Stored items
::::::::

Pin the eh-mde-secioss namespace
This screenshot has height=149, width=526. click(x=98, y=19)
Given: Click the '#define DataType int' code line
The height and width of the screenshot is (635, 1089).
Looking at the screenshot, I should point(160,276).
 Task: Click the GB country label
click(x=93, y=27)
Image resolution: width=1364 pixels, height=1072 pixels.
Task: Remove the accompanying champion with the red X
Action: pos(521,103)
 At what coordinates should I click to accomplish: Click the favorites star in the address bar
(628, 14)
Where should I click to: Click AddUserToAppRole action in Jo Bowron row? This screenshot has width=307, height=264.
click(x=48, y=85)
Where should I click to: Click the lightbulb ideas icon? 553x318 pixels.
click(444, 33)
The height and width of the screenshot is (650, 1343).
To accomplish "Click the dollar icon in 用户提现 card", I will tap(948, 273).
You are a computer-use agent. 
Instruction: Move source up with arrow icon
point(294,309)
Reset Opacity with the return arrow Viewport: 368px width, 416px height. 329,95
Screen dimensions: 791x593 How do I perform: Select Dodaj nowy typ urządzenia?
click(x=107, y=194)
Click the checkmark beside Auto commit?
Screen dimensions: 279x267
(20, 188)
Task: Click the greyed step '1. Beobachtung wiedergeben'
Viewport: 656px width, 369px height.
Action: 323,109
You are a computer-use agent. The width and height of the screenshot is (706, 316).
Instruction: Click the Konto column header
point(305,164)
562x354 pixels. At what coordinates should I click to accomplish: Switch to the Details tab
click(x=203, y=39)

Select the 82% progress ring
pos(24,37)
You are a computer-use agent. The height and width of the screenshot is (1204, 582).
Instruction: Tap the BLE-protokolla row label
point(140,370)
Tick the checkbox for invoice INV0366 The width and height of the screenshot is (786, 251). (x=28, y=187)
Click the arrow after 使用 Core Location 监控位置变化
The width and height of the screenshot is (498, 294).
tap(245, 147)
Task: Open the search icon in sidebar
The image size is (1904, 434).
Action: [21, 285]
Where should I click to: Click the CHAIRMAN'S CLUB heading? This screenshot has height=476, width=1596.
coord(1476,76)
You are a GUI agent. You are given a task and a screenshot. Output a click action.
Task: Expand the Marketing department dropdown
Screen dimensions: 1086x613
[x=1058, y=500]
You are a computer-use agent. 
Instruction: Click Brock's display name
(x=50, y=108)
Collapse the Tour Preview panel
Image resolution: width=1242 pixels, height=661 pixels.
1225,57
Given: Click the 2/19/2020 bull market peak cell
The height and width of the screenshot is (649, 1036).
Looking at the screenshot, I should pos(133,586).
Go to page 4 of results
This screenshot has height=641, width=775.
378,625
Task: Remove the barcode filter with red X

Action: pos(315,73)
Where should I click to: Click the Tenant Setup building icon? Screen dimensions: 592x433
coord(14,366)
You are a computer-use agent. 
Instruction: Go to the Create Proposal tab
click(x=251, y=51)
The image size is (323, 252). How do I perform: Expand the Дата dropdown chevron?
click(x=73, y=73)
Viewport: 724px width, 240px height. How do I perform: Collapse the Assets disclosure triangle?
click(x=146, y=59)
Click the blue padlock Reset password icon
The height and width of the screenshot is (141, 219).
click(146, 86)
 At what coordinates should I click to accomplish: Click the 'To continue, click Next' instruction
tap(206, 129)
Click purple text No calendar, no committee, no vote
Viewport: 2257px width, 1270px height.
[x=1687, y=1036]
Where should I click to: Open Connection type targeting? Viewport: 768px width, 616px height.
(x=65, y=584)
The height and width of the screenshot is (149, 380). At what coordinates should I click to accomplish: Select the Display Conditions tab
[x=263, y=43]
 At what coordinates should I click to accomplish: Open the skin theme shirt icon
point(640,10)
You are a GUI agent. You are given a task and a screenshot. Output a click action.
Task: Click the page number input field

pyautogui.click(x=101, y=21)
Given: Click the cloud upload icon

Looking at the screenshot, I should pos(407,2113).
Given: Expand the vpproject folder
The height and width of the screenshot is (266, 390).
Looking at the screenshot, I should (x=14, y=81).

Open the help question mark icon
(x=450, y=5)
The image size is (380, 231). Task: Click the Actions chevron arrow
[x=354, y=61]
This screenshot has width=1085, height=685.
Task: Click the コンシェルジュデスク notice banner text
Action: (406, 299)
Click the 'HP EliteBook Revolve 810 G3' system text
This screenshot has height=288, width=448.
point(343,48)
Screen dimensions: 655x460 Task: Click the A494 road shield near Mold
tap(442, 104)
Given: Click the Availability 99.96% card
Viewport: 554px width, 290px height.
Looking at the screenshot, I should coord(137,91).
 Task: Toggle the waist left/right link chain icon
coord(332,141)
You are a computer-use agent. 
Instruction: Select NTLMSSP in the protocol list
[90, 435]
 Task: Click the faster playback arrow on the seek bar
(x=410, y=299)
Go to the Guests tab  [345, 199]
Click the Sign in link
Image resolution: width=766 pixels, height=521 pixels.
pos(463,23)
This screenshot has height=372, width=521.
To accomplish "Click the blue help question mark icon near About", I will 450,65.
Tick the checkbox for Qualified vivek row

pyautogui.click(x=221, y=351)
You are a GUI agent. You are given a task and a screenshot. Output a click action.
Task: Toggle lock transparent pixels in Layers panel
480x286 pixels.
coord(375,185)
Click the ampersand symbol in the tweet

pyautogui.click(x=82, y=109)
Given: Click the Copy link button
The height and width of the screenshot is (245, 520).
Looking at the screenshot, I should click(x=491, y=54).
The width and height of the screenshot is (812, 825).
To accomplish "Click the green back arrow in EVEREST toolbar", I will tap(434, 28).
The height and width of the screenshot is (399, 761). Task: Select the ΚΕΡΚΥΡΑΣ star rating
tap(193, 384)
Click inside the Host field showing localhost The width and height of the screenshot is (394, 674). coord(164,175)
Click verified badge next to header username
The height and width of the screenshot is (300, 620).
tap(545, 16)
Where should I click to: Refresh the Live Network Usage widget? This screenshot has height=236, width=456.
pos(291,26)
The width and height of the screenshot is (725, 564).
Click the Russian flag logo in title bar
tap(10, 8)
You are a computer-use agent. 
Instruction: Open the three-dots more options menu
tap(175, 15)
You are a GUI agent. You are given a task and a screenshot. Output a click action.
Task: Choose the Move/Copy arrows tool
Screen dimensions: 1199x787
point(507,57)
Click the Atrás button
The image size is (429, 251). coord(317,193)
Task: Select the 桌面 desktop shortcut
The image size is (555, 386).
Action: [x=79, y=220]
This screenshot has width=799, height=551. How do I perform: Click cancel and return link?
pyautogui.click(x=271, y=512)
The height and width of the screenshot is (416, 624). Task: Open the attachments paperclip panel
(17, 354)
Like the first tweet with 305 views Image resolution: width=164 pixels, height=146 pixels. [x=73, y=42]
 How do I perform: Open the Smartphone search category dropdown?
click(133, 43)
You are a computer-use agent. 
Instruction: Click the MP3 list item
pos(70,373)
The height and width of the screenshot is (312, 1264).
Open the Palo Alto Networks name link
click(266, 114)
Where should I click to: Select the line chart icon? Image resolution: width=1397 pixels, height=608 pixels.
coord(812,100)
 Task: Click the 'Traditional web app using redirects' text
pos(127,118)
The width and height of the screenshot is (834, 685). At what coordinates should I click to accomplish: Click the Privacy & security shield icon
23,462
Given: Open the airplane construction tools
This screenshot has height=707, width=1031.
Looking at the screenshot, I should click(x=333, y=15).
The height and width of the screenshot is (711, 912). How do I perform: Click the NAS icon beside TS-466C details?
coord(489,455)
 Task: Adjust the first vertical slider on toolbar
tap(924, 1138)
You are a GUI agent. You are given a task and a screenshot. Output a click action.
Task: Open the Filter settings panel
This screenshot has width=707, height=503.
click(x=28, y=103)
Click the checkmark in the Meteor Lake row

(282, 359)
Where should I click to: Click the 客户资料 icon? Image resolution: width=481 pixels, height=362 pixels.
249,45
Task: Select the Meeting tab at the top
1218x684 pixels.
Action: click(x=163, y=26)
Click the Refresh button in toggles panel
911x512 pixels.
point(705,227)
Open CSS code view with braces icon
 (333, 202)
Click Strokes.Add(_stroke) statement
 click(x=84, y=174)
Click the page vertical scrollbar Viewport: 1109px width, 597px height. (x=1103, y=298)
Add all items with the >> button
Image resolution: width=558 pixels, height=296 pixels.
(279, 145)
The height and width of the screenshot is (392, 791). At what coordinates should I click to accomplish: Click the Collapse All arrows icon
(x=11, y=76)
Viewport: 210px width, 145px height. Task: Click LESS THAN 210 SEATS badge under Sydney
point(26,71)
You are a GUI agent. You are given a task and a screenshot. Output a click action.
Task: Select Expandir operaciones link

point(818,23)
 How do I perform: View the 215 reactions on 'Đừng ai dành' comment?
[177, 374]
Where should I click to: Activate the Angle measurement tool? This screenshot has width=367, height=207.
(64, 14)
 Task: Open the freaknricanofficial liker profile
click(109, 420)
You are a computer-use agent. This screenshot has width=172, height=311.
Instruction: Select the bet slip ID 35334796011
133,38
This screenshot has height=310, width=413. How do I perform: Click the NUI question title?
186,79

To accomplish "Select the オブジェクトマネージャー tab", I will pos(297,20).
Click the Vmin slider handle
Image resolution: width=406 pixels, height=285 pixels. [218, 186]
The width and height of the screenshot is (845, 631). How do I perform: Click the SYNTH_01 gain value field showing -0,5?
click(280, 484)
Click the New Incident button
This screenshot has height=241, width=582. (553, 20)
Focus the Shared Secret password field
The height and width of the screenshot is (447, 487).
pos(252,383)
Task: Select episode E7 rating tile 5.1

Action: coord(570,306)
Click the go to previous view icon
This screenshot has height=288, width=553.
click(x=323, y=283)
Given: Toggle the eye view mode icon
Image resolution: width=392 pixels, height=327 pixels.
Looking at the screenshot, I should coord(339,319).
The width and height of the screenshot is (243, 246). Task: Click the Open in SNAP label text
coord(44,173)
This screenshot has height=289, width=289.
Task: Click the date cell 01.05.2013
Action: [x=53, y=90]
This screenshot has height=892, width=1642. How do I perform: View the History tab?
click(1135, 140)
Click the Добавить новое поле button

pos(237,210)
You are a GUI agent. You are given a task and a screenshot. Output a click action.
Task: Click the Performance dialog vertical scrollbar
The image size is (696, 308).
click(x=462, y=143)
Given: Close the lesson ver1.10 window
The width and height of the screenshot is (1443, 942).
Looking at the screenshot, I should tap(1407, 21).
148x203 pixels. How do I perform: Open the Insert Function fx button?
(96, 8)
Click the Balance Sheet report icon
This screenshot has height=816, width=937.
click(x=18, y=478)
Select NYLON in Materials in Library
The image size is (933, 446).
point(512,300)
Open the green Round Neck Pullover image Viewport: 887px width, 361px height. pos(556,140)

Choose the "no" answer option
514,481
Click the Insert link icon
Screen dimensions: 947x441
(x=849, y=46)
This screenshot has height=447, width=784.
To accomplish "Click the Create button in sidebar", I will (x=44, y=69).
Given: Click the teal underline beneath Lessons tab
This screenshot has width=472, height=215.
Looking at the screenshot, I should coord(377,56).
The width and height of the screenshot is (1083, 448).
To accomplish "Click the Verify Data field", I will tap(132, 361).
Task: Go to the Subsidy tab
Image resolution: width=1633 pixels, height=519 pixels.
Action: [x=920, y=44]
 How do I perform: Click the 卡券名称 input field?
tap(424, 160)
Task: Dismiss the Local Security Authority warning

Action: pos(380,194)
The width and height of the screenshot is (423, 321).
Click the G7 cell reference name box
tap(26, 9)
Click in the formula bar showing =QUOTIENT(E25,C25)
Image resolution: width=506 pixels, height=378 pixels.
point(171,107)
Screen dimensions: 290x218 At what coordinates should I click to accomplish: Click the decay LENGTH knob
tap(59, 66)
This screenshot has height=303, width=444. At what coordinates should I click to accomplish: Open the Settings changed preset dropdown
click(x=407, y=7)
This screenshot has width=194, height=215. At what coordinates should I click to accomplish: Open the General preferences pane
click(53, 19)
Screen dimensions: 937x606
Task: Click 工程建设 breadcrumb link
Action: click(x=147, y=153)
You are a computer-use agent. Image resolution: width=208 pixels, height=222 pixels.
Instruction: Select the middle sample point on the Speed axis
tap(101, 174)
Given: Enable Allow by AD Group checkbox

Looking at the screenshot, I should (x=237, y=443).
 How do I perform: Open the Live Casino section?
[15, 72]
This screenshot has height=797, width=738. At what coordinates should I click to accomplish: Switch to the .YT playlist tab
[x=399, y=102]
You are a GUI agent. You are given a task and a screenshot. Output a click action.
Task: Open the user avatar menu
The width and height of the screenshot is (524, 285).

::::::::

In the entries, the line containing "This screenshot has height=797, width=738." and every line after it through the last are to be duplicated exactly, and no other line is to be included.

This screenshot has height=797, width=738. At what coordinates should I click to accomplish: Switch to the .YT playlist tab
[x=399, y=102]
You are a GUI agent. You are given a task and a screenshot. Output a click action.
Task: Open the user avatar menu
The width and height of the screenshot is (524, 285).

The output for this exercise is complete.